__Problem description__:
Print every record word for word.
━━━ Data for this task
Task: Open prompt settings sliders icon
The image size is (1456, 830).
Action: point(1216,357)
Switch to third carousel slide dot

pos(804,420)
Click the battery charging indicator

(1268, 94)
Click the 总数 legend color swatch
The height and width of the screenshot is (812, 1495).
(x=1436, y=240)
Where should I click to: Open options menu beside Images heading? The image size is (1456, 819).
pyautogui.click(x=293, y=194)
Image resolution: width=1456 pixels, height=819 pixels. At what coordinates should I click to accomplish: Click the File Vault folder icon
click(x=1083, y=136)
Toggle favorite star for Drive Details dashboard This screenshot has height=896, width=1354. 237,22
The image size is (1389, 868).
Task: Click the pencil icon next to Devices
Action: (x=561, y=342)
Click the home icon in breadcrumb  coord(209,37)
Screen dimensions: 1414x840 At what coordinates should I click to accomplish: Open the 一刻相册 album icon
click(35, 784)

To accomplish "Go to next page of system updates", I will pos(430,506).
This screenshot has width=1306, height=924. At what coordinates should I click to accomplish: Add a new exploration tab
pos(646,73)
━━━━━━
__Response for this exercise__:
Task: Open prompt settings sliders icon
The image size is (1456, 830).
Action: point(1216,357)
Switch to third carousel slide dot

pos(804,420)
Click the battery charging indicator

(1268, 94)
Click the 总数 legend color swatch
The height and width of the screenshot is (812, 1495).
(x=1436, y=240)
Where should I click to: Open options menu beside Images heading? The image size is (1456, 819).
pyautogui.click(x=293, y=194)
Image resolution: width=1456 pixels, height=819 pixels. At what coordinates should I click to accomplish: Click the File Vault folder icon
click(x=1083, y=136)
Toggle favorite star for Drive Details dashboard This screenshot has height=896, width=1354. 237,22
The image size is (1389, 868).
Task: Click the pencil icon next to Devices
Action: (x=561, y=342)
Click the home icon in breadcrumb  coord(209,37)
Screen dimensions: 1414x840 At what coordinates should I click to accomplish: Open the 一刻相册 album icon
click(35, 784)

To accomplish "Go to next page of system updates", I will pos(430,506).
This screenshot has width=1306, height=924. At what coordinates should I click to accomplish: Add a new exploration tab
pos(646,73)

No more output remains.